• THE PROBLEM
Type the entries again, word for word.

Stored data:

^^^^^^^^^^^^^^^^

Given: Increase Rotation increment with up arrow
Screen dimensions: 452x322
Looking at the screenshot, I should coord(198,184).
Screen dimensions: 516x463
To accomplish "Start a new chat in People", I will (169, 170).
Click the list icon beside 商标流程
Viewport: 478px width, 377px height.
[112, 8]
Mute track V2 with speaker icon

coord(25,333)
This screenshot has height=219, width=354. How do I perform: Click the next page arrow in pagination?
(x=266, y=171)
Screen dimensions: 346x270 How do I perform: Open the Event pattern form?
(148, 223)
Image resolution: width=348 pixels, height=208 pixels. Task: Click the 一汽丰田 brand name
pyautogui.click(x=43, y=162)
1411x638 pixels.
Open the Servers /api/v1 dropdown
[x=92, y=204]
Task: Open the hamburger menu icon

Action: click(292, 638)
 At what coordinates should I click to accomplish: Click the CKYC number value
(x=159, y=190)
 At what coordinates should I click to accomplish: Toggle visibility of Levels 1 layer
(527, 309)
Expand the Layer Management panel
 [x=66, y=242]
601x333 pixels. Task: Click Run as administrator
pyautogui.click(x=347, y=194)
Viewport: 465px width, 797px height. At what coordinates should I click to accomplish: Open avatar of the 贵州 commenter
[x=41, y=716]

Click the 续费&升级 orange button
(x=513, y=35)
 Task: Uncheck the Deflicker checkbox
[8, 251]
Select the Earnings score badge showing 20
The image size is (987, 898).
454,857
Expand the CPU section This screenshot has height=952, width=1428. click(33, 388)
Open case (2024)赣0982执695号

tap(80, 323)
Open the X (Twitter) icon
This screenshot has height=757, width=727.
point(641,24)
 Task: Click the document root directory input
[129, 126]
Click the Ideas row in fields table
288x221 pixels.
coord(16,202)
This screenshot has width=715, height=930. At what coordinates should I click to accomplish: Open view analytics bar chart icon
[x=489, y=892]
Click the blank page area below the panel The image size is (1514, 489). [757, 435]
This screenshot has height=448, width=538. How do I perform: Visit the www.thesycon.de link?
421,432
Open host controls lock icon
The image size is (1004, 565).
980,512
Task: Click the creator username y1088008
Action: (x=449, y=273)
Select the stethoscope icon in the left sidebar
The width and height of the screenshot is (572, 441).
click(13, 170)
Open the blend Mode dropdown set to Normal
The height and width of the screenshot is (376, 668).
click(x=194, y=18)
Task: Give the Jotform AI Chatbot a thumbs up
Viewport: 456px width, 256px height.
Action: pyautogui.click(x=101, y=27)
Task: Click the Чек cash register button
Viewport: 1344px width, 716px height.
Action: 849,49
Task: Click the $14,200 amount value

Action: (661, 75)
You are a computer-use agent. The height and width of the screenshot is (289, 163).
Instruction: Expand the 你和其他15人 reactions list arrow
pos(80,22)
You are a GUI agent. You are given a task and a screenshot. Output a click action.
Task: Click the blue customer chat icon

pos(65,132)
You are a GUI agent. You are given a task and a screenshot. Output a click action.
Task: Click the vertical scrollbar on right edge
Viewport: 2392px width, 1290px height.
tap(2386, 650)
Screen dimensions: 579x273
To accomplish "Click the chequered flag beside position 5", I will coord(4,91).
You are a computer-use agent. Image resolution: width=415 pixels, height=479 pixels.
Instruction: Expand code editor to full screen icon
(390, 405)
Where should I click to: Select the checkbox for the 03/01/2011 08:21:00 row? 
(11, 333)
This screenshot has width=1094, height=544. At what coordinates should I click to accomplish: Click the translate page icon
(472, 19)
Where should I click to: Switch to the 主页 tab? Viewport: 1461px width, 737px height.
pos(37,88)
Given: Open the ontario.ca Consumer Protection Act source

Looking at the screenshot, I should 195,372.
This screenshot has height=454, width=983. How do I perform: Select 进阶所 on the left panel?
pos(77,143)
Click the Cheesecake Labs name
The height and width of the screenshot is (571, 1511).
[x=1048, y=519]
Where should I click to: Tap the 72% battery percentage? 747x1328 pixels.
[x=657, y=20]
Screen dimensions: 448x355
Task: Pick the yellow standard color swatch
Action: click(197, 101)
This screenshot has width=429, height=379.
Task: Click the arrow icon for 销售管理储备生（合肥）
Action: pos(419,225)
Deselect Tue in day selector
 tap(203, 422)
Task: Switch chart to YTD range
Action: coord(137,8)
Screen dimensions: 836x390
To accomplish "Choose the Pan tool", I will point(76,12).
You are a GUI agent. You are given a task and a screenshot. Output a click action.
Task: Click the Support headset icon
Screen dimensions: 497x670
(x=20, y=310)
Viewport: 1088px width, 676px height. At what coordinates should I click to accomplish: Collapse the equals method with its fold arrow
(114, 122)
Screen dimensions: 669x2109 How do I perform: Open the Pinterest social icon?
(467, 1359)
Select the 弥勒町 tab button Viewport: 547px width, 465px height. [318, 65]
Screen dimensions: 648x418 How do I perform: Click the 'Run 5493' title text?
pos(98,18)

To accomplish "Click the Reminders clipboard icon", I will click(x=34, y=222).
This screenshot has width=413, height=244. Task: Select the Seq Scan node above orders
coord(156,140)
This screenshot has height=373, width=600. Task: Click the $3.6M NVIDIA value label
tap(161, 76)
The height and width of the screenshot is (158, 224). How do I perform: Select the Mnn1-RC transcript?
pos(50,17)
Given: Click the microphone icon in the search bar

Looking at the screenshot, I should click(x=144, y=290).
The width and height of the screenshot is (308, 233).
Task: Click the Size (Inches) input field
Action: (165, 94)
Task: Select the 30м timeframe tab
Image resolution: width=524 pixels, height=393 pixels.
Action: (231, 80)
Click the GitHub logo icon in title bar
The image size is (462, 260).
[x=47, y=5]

^^^^^^^^^^^^^^^^

• PROBLEM SOLUTION
Given: Increase Rotation increment with up arrow
Screen dimensions: 452x322
Looking at the screenshot, I should coord(198,184).
Screen dimensions: 516x463
To accomplish "Start a new chat in People", I will (169, 170).
Click the list icon beside 商标流程
Viewport: 478px width, 377px height.
[112, 8]
Mute track V2 with speaker icon

coord(25,333)
This screenshot has height=219, width=354. How do I perform: Click the next page arrow in pagination?
(x=266, y=171)
Screen dimensions: 346x270 How do I perform: Open the Event pattern form?
(148, 223)
Image resolution: width=348 pixels, height=208 pixels. Task: Click the 一汽丰田 brand name
pyautogui.click(x=43, y=162)
1411x638 pixels.
Open the Servers /api/v1 dropdown
[x=92, y=204]
Task: Open the hamburger menu icon

Action: click(292, 638)
 At what coordinates should I click to accomplish: Click the CKYC number value
(x=159, y=190)
 At what coordinates should I click to accomplish: Toggle visibility of Levels 1 layer
(527, 309)
Expand the Layer Management panel
 [x=66, y=242]
601x333 pixels. Task: Click Run as administrator
pyautogui.click(x=347, y=194)
Viewport: 465px width, 797px height. At what coordinates should I click to accomplish: Open avatar of the 贵州 commenter
[x=41, y=716]

Click the 续费&升级 orange button
(x=513, y=35)
 Task: Uncheck the Deflicker checkbox
[8, 251]
Select the Earnings score badge showing 20
The image size is (987, 898).
454,857
Expand the CPU section This screenshot has height=952, width=1428. click(33, 388)
Open case (2024)赣0982执695号

tap(80, 323)
Open the X (Twitter) icon
This screenshot has height=757, width=727.
point(641,24)
 Task: Click the document root directory input
[129, 126]
Click the Ideas row in fields table
288x221 pixels.
coord(16,202)
This screenshot has width=715, height=930. At what coordinates should I click to accomplish: Open view analytics bar chart icon
[x=489, y=892]
Click the blank page area below the panel The image size is (1514, 489). [757, 435]
This screenshot has height=448, width=538. How do I perform: Visit the www.thesycon.de link?
421,432
Open host controls lock icon
The image size is (1004, 565).
980,512
Task: Click the creator username y1088008
Action: (x=449, y=273)
Select the stethoscope icon in the left sidebar
The width and height of the screenshot is (572, 441).
click(13, 170)
Open the blend Mode dropdown set to Normal
The height and width of the screenshot is (376, 668).
click(x=194, y=18)
Task: Give the Jotform AI Chatbot a thumbs up
Viewport: 456px width, 256px height.
Action: pyautogui.click(x=101, y=27)
Task: Click the Чек cash register button
Viewport: 1344px width, 716px height.
Action: 849,49
Task: Click the $14,200 amount value

Action: (661, 75)
You are a computer-use agent. The height and width of the screenshot is (289, 163).
Instruction: Expand the 你和其他15人 reactions list arrow
pos(80,22)
You are a GUI agent. You are given a task and a screenshot. Output a click action.
Task: Click the blue customer chat icon

pos(65,132)
You are a GUI agent. You are given a task and a screenshot. Output a click action.
Task: Click the vertical scrollbar on right edge
Viewport: 2392px width, 1290px height.
tap(2386, 650)
Screen dimensions: 579x273
To accomplish "Click the chequered flag beside position 5", I will coord(4,91).
You are a computer-use agent. Image resolution: width=415 pixels, height=479 pixels.
Instruction: Expand code editor to full screen icon
(390, 405)
Where should I click to: Select the checkbox for the 03/01/2011 08:21:00 row? 
(11, 333)
This screenshot has width=1094, height=544. At what coordinates should I click to accomplish: Click the translate page icon
(472, 19)
Where should I click to: Switch to the 主页 tab? Viewport: 1461px width, 737px height.
pos(37,88)
Given: Open the ontario.ca Consumer Protection Act source

Looking at the screenshot, I should 195,372.
This screenshot has height=454, width=983. How do I perform: Select 进阶所 on the left panel?
pos(77,143)
Click the Cheesecake Labs name
The height and width of the screenshot is (571, 1511).
[x=1048, y=519]
Where should I click to: Tap the 72% battery percentage? 747x1328 pixels.
[x=657, y=20]
Screen dimensions: 448x355
Task: Pick the yellow standard color swatch
Action: click(197, 101)
This screenshot has width=429, height=379.
Task: Click the arrow icon for 销售管理储备生（合肥）
Action: pos(419,225)
Deselect Tue in day selector
 tap(203, 422)
Task: Switch chart to YTD range
Action: coord(137,8)
Screen dimensions: 836x390
To accomplish "Choose the Pan tool", I will point(76,12).
You are a GUI agent. You are given a task and a screenshot. Output a click action.
Task: Click the Support headset icon
Screen dimensions: 497x670
(x=20, y=310)
Viewport: 1088px width, 676px height. At what coordinates should I click to accomplish: Collapse the equals method with its fold arrow
(114, 122)
Screen dimensions: 669x2109 How do I perform: Open the Pinterest social icon?
(467, 1359)
Select the 弥勒町 tab button Viewport: 547px width, 465px height. [318, 65]
Screen dimensions: 648x418 How do I perform: Click the 'Run 5493' title text?
pos(98,18)

To accomplish "Click the Reminders clipboard icon", I will click(x=34, y=222).
This screenshot has width=413, height=244. Task: Select the Seq Scan node above orders
coord(156,140)
This screenshot has height=373, width=600. Task: Click the $3.6M NVIDIA value label
tap(161, 76)
The height and width of the screenshot is (158, 224). How do I perform: Select the Mnn1-RC transcript?
pos(50,17)
Given: Click the microphone icon in the search bar

Looking at the screenshot, I should click(x=144, y=290).
The width and height of the screenshot is (308, 233).
Task: Click the Size (Inches) input field
Action: (165, 94)
Task: Select the 30м timeframe tab
Image resolution: width=524 pixels, height=393 pixels.
Action: (231, 80)
Click the GitHub logo icon in title bar
The image size is (462, 260).
[x=47, y=5]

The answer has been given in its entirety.